Melanoma Research

Clinical trials are investigating exciting new treatments for skin cancer and melanoma. Gene therapy research for melanoma is an especially vital and encouraging branch of ongoing clinical trials.

Gene therapy research attempts to introduce genetic material into cancerous melanocytes making them more “visible” to the immune system. Alternately, genetic material may be added to a tumor that makes the skin cancer cells more vulnerable to the effects of chemotherapy or other medication.

The Search for a Melanoma Vaccine

Most people are familiar with vaccines. Vaccines for measles, meningitis and chicken pox protect people from those diseases. A melanoma vaccine would not be preventive. Instead, the treatment would be used to prevent the disease from recurring after surgical treatment, or aid the immune system in recognizing a tumor that is already present but has gone unnoticed.

The human immune system is not very good at telling the difference between cancerous and healthy tissue. For a cancer vaccine to work, the treatment must make it easier for the immune system to tell the two types of tissue apart.

Four main types of cancer vaccine are currently under investigation in clinical trials. Researchers hope that these studies will lead to an FDA-approved melanoma vaccine in the near future.
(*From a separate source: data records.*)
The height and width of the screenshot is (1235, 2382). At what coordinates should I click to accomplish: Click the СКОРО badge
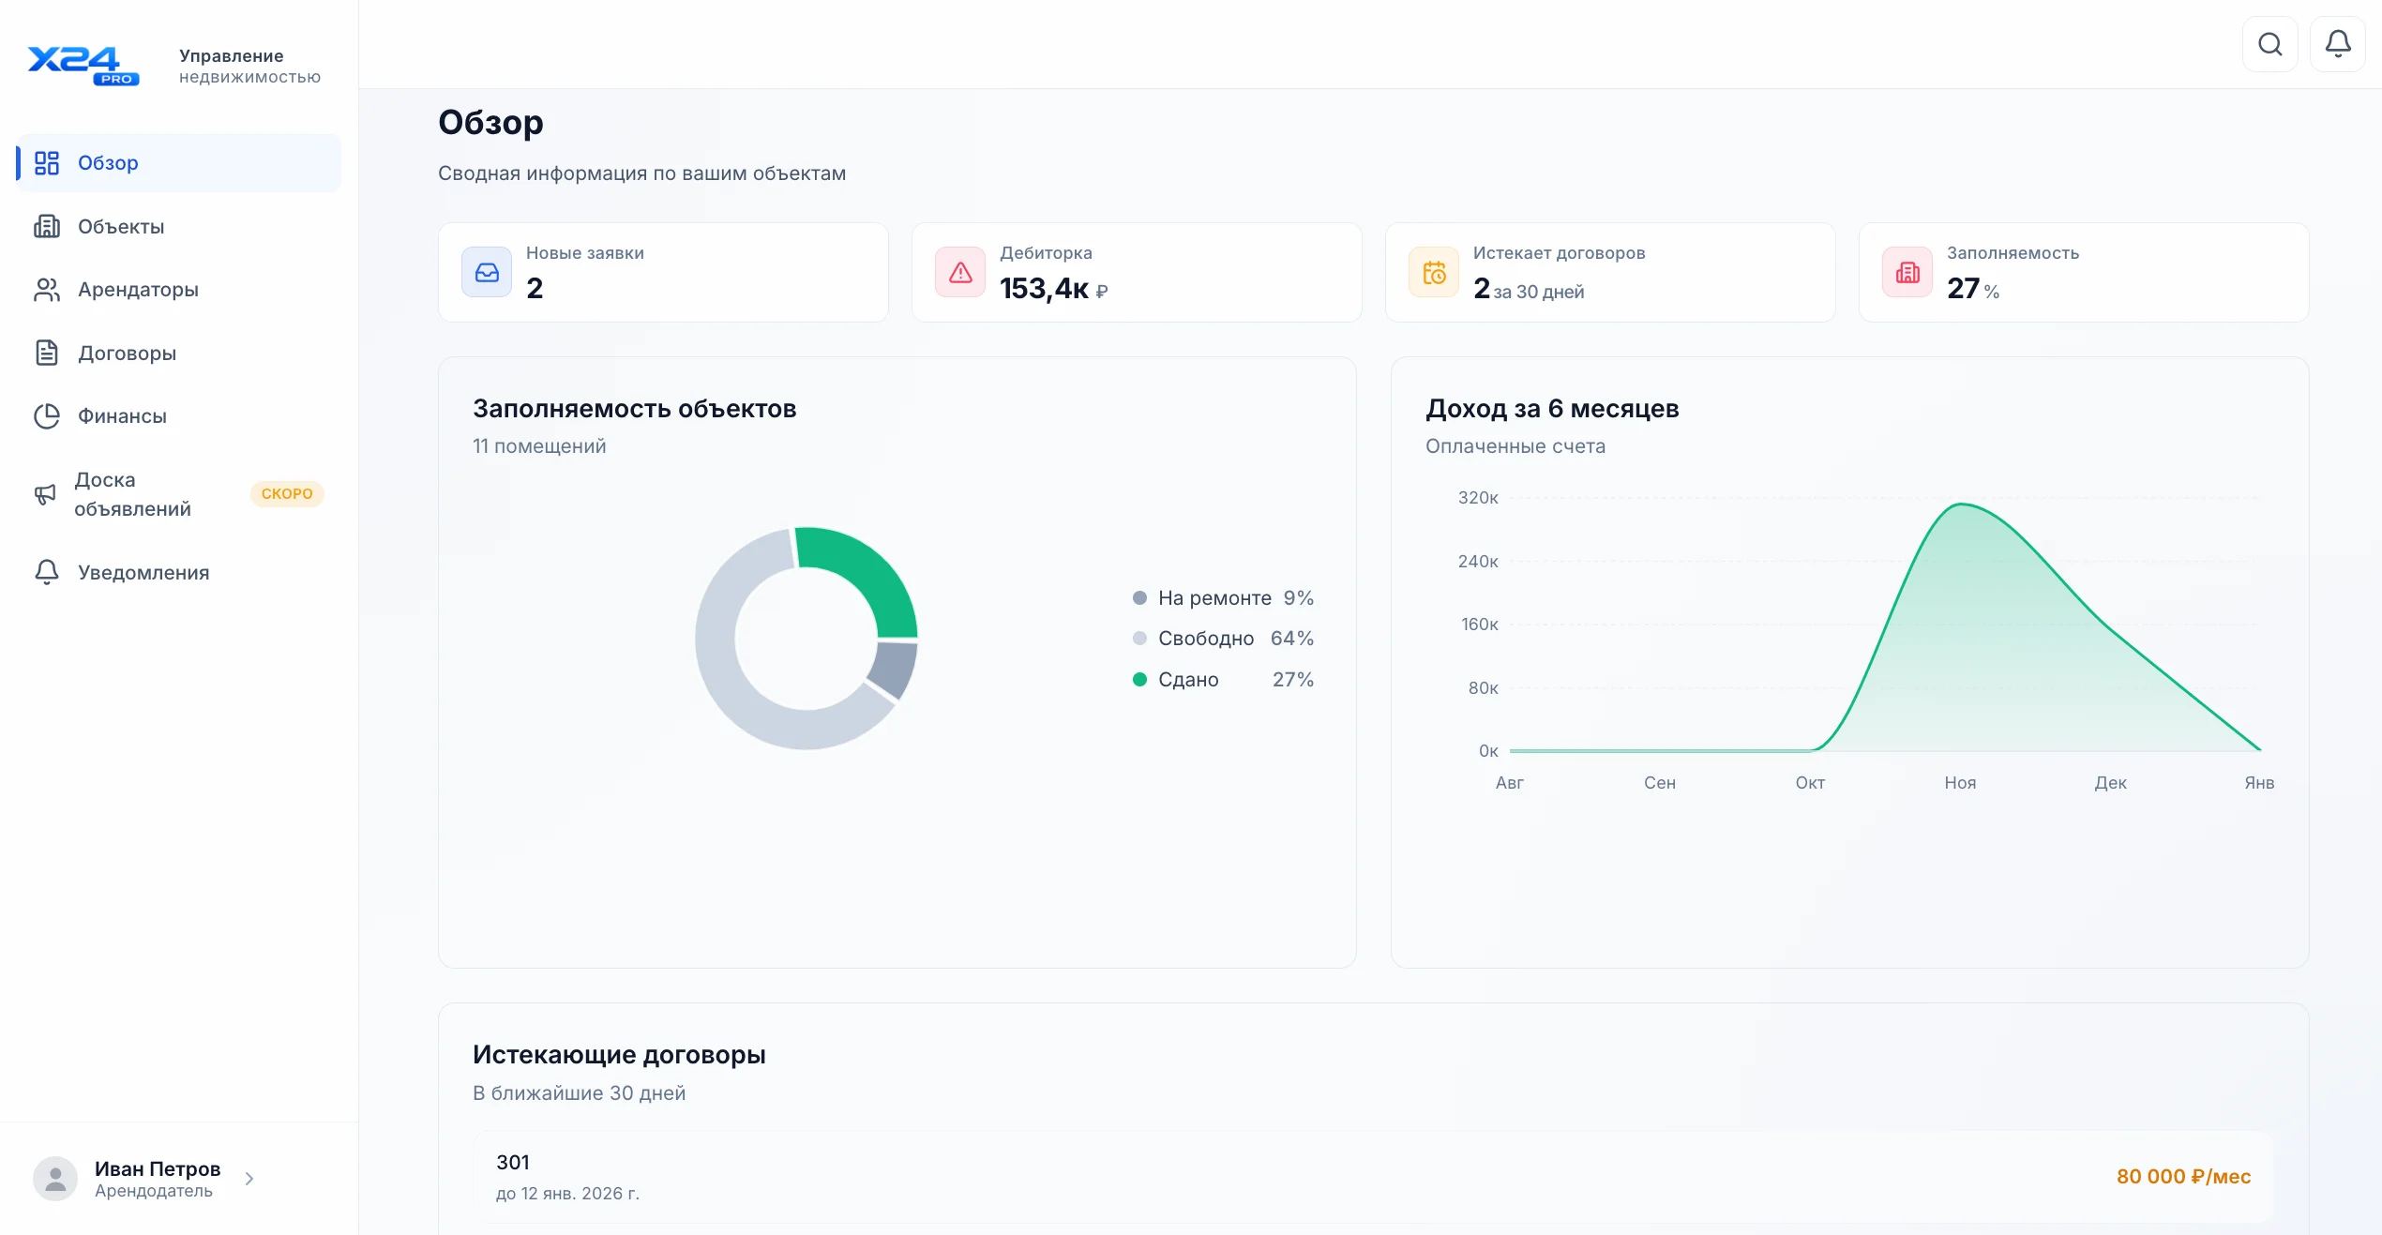click(x=287, y=494)
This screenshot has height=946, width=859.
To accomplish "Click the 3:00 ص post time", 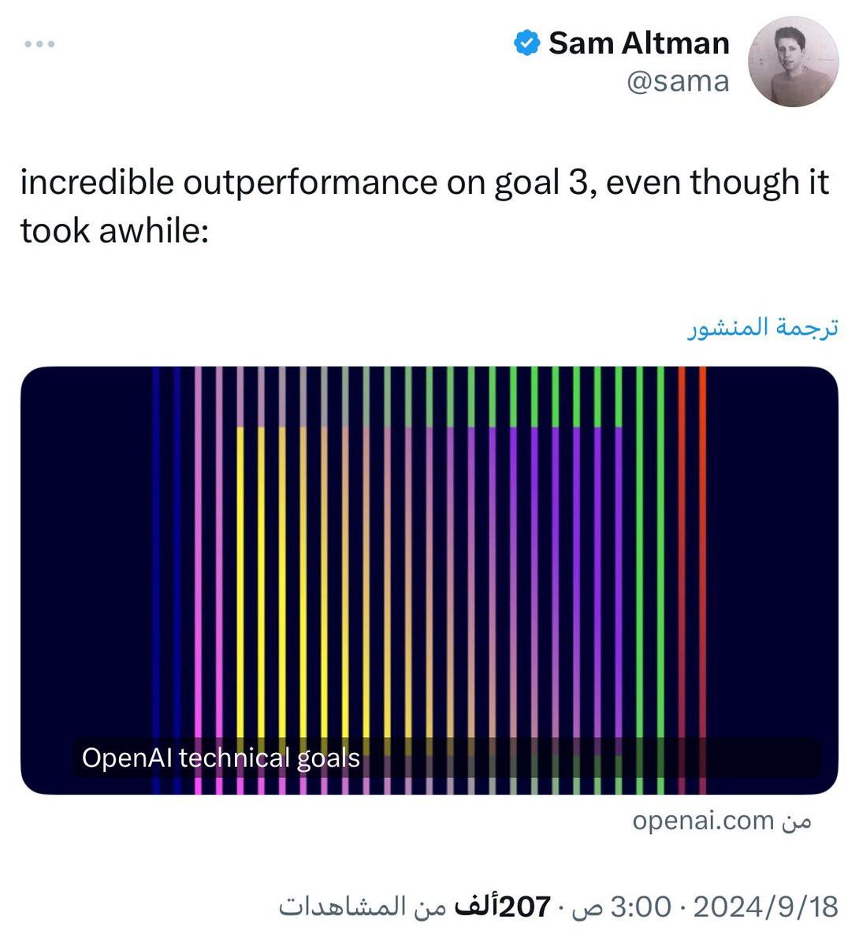I will pyautogui.click(x=621, y=907).
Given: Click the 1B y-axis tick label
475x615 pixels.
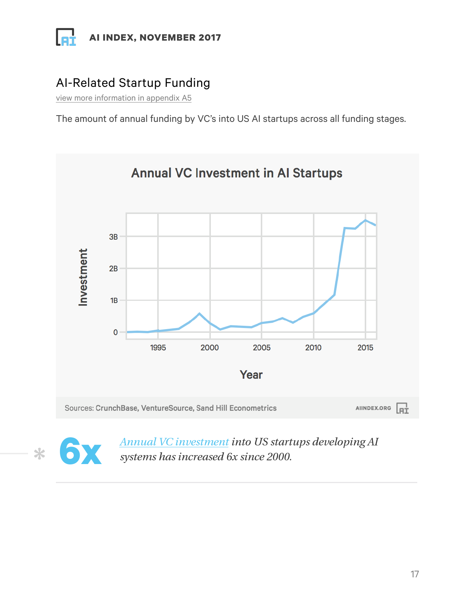Looking at the screenshot, I should click(x=114, y=300).
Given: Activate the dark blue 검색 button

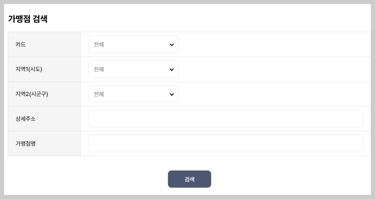Looking at the screenshot, I should click(189, 179).
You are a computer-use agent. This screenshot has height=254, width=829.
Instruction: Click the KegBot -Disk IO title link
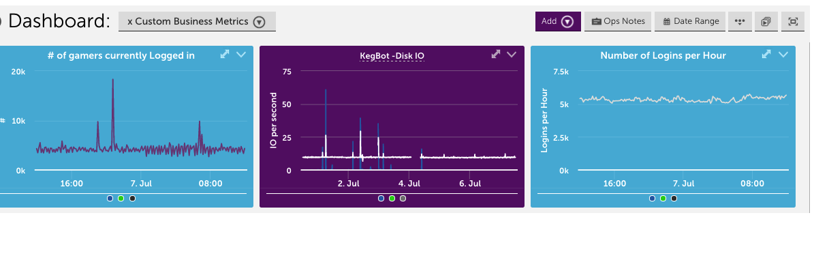pyautogui.click(x=392, y=56)
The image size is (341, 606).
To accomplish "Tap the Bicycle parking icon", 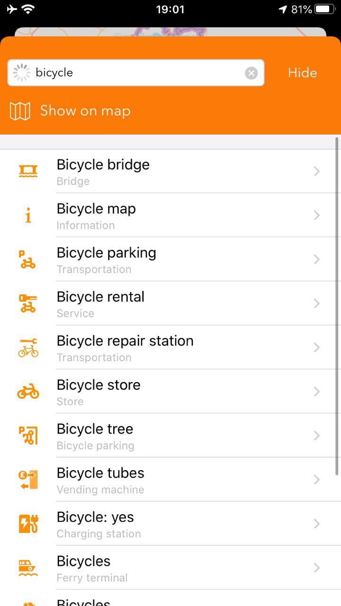I will [x=28, y=259].
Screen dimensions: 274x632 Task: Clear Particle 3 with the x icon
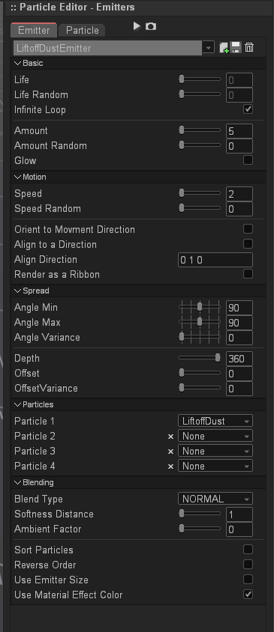(x=170, y=452)
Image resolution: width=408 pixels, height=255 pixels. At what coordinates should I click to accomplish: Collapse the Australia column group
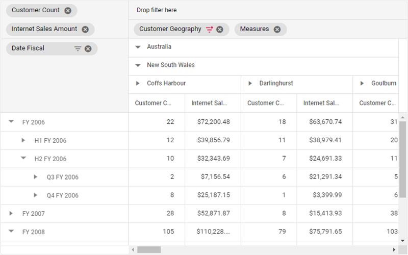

Antigen Vaccine: An antigen vaccine takes proteins from melanoma cells or healthy melanocytes. These proteins, or antigens, can trigger immune responses. The antigens are combined with substances that also trigger the immune system. Once reintroduced into the body, the modified antigens are targeted by the immune system and destroyed. In theory, this teaches the immune system to target the same antigens in cancerous tissue.

Proteins under investigation for antigen vaccines include tyrosinase, gp100, MART-1 peptides, and tyrosinase-related protein-2 (TRP-2).

Dendritic Cell Vaccine: Dendritic cells are white blood cells (WBC) that play an important role in the immune system. Melanoma antigens are gathered from the tumor and exposed to the patient’s own dendritic cells in petri dishes. Once the dendritic cells “learn” to perceive the antigens as a threat, they are reintroduced into the bloodstream. There, the WBCs activate immune “T” cells, which multiply and destroy cancer cells containing the antigens.

DNA Vaccine: Strands of DNA from melanoma cells are reproduced in the laboratory and serve as antigens for antigen-presenting cells (APCs). The antigen-infected APCs are then reintroduced into the body, where they present the DNA antigens to the immune system. In this way, the immune system recognizes the DNA as “bad,” and can then go on to attack the melanoma cells that harbor the same ‘bad” DNA.

Whole Cell Vaccine: Whole cell vaccines were the first type of cancer vaccines evaluated in clinical trials, and several vaccines may receive FDA approval over the next few years. Dead tumor cells are removed either from the patient of from another person and provide many different antigens that can be used to train the immune system.

Clinical trials have proven that some people live longer when treated with modified whole cells. Material taken from the patient’s own tumor produces the best response, but such “individualized” treatment is quite expensive.

Current Gene Therapy Research: Allovectin-7

Allovectin-7 is an experimental medication that stimulates the immune system in a way that is slightly different from the vaccines discussed above. Allovectin-7 is injected directly into the tumor, where it causes melanoma tumors to express a gene known as HLA-B7. Because HLA-B7 is not usually found in humans, research suggests that its presence may cause tumor cells to trigger the immune system, in effect bringing about their own destruction.